■ ТЕКСТ ДЛЯ ЧТЕНИЯ ■
════════════════

=рассылка *Христианское просвещение*=

Милость и мир от Бога, Отца нашего и Господа Иисуса Христа! (Рим.1:7)

С Рождеством Христовым - тех, кто уже его празднует!

Тема выпуска:
Евхаристия  — таинство Царства (1)

по книге: протопресв. Александр Шмеман "Евхаристия: Таинство Царства", гл. 2 (www.krotov.info/libr_min/25_sh/shme/man_30.html)

 

2. ТАИНСТВО ЦАРСТВА

И Я завещаю вам, как завешал Мне Отец Мой, Царство, да ядите и пиете за трапезою Моею, во Царствии Моем...
(
Лк. 22,29-30)

VIII

Божественная Литургия начинается с торжественного возгласа предстоятеля: "Благословенно Царство Отца и Сына и Святого Духа и ныне и присно и во веки веков". С возвещения Царства, с благовестия о том, что приблизилось, началась проповедь Спасителя: "Иисус пришел в Галилею, возвещая Радостную Весть от Бога. Он говорил: "Настал час! Царство Бога близко! Покайтесь и верьте Радостной Вести!" (Мк.1:14-15). И с чаяния Царства, с моления об его пришествии, начинается первая и главная христианская молитва, дарованная нам Самим Христом: "Да приидет Царствие Твое...".

Царство Божье есть содержание христианской жизни. Царство Божие, по согласному учению Предания и Писания, есть знание Бога, любовь к Нему, единство с Ним и жизнь в Нём. Царство Божие есть единство с Богом как с источником жизни, как с Самой Жизнью. Царство Божие есть содержание вечной Жизни — "вечная жизнь — это знать Тебя, единственного истинного Бога" (Ин.17:3). Для этой подлинной и вечной жизни в полноте знания, единства и любви был создан человек. От нее он отпал в грехопадении, и через грех человека в мире воцарились зло, страдание и смерть, воцарился князь мира сего. Мир отверг своего Бога и Царя. Но Бог не отвернулся от мира — "и неотступно делал всё, доколе на небо нас не возвел и не даровал нам Царство Твое будущее..." (Евхаристическая молитва Литургии св. Иоанна Златоуста).

════════════════

Записи набора данных:
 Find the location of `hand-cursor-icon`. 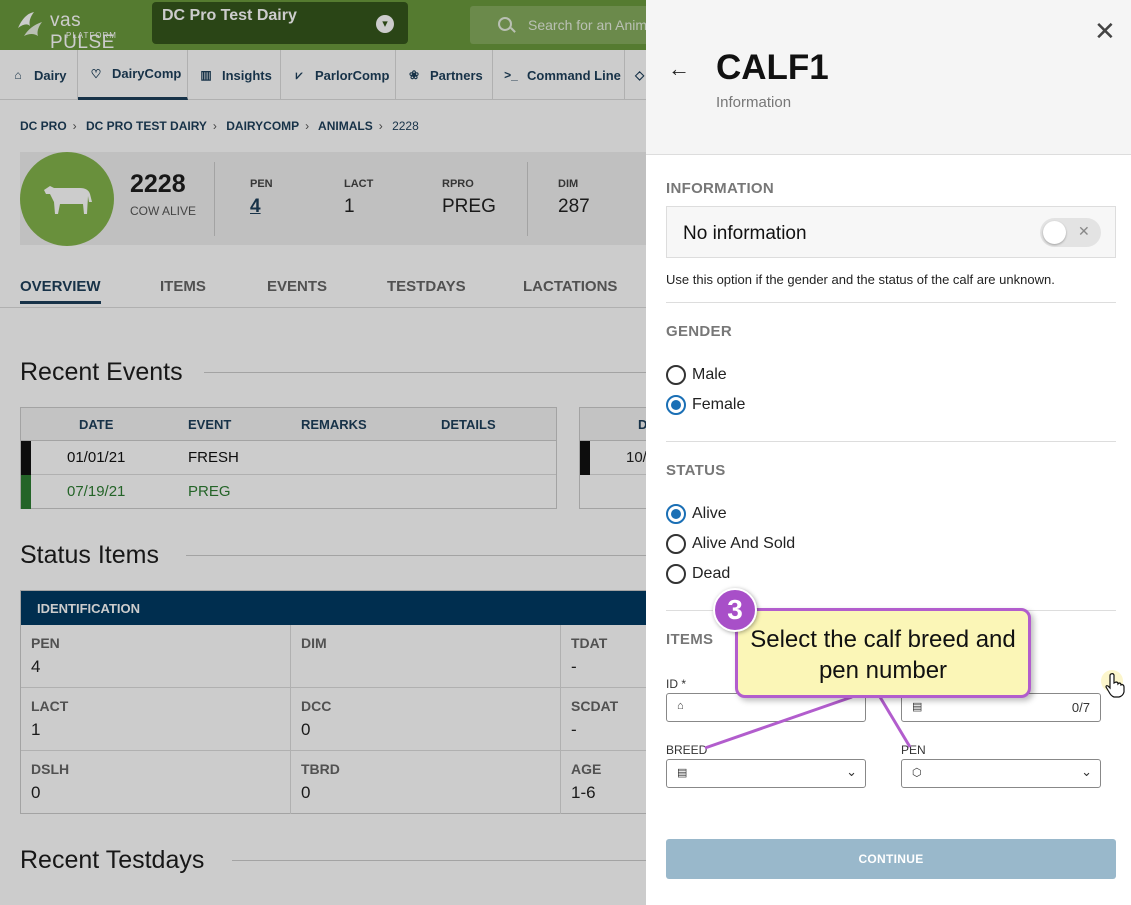

hand-cursor-icon is located at coordinates (1115, 686).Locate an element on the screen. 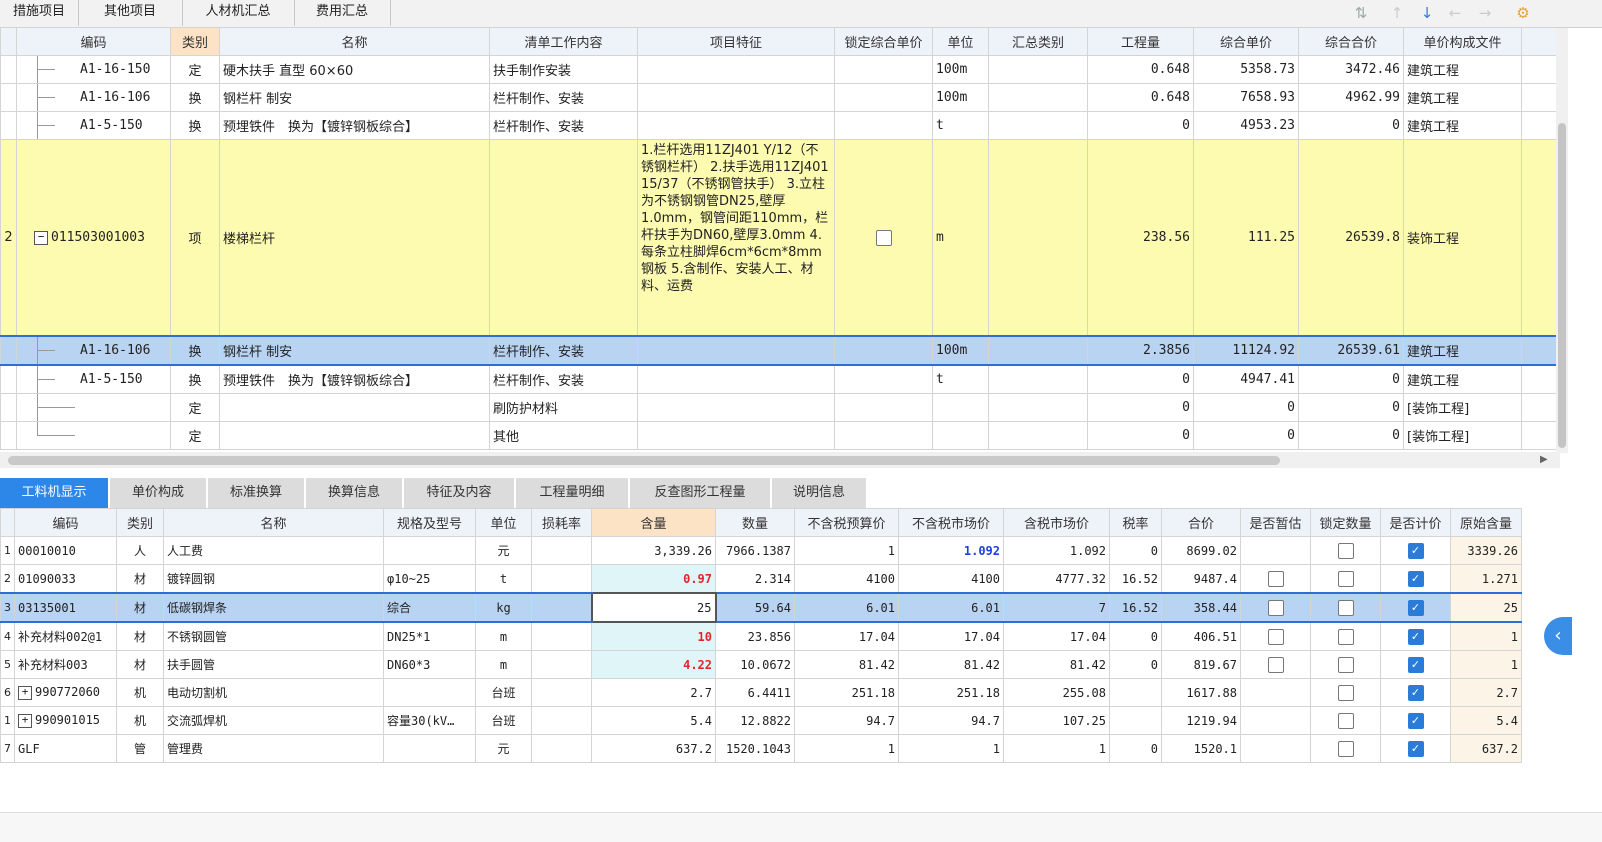 Image resolution: width=1602 pixels, height=842 pixels. material-content: 4.22 is located at coordinates (654, 664). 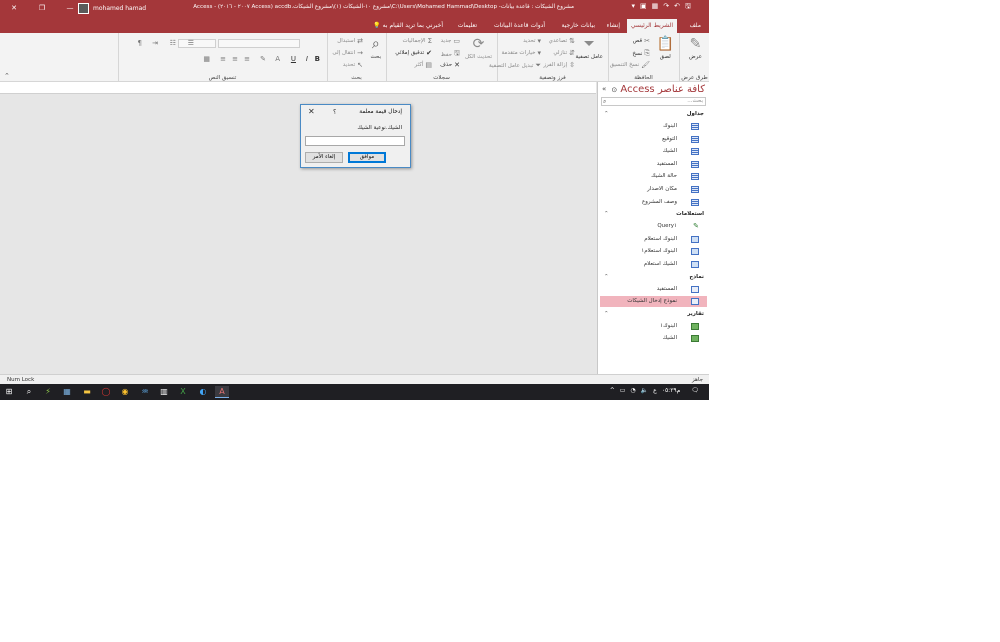 I want to click on tab-help: تعليمات, so click(x=468, y=26).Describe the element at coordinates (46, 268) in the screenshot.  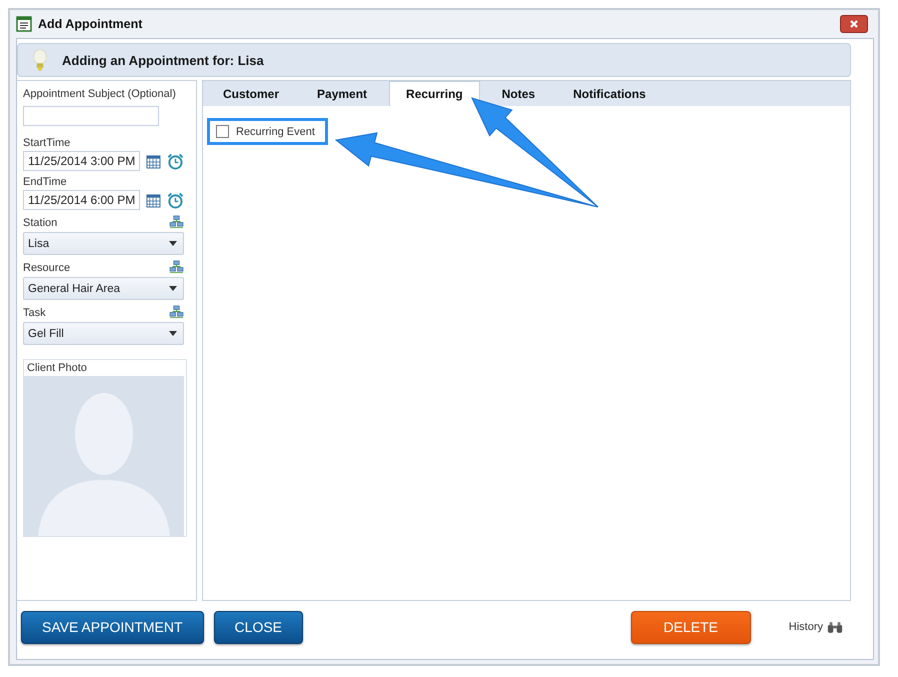
I see `field-label: Resource` at that location.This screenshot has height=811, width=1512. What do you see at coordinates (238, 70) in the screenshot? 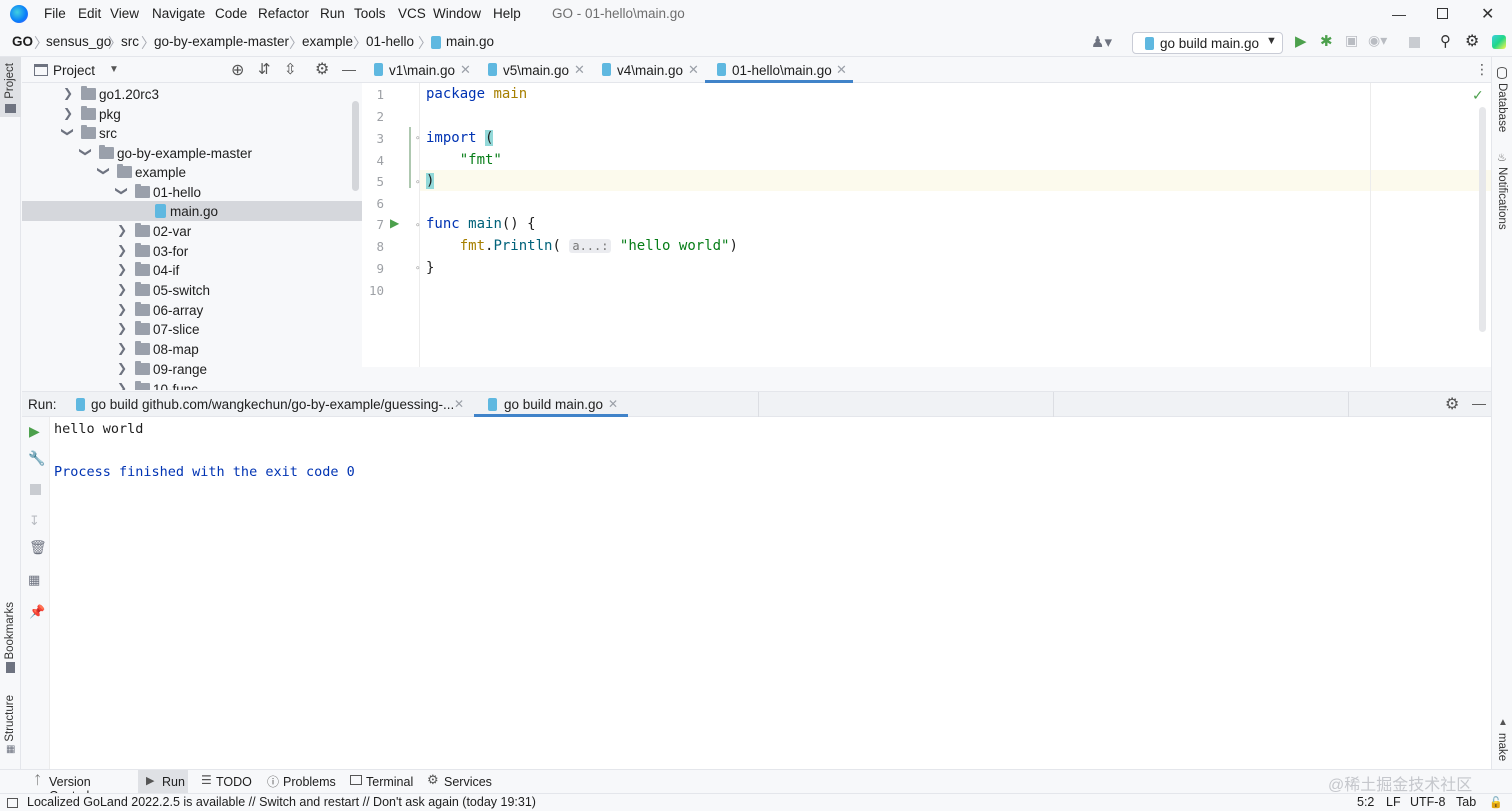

════════════════

■ СПИСОК ЗАДАНИЙ ■
• a. Замените «Царство Божие» на «Царствие Божие» и перепишите отрывок текста о Евхаристии от «Царство Божье есть» до «св. Иоанна Златоуста).» включительно.
• b. Продолжите текст о Евхаристии, начав сразу после его последнего предложения.
Данные взяты из другого источника.

■ ОТВЕТЫ К ЗАДАНИЯМ ■
• a.
Царство Божье есть содержание христианской жизни. Царствие Божие, по согласному учению Предания и Писания, есть знание Бога, любовь к Нему, единство с Ним и жизнь в Нём. Царствие Божие есть единство с Богом как с источником жизни, как с Самой Жизнью. Царствие Божие есть содержание вечной Жизни — "вечная жизнь — это знать Тебя, единственного истинного Бога" (Ин.17:3). Для этой подлинной и вечной жизни в полноте знания, единства и любви был создан человек. От нее он отпал в грехопадении, и через грех человека в мире воцарились зло, страдание и смерть, воцарился князь мира сего. Мир отверг своего Бога и Царя. Но Бог не отвернулся от мира — "и неотступно делал всё, доколе на небо нас не возвел и не даровал нам Царство Твое будущее..." (Евхаристическая молитва Литургии св. Иоанна Златоуста).

• b.
Этого Царства ждали, о нём молились, его предвозвещали ветхозаветные пророки, к нему, как к своей цели и исполнению, направлена была священная история Ветхого Завета, священная не человеческой святостью — ибо вся она полна падений, измен и грехов,  —  а тем, что через нее Бог готовил явление Своего Царства и победу его. И вот "исполнилось время и приблизилось Царствие Божие" (Мк.1:15). Единородный Сын Божий стал Сыном Человеческим, чтобы возвестить и даровать людям прощение грехов, примирение с Богом и новую Жизнь. Своей крестной смертью и воскресением из мертвых Он воцарился: "Бог посадил Его одесную Себя на небесах превыше всякого начальства и власти, и силы, и господства, и всякого имени... и всё покорил под ноги Его, и поставил Его выше всего..." (Еф.1:20-22) Христос воцарился, и всякий верующий в Него и возрожденный водой и Духом принадлежит Его Царству и имеет Его в себе. "Христос есть Господь" — таково древнейшее исповедание христианами своей веры, и в течение трех веков мир — в лице Римской империи — гнал их за отказ кого-либо на земле признать Господом, кроме единого Господа и Царя Иисуса Христа. А Сам Царь пришел во образе раба и воцарился в мире через претерпение позора и уничижения распятия на кресте. Нет внешних признаков этого Царства на земле. Оно есть Царство будущего века, потому что только в славе второго пришествия узнают все истинного Царя мира. Но для тех, кто уверовал и принял Его, оно уже теперь, в этом веке, несомненнее всех доказательств и явственнее всех очевидностей. "Господь пришел, Господь приходит, Господь придет!" — в этом триедином значении древнего арамейского возгласа "маранафа" заключается вся победная вера христиан, против которой бессильны оказались все гонения.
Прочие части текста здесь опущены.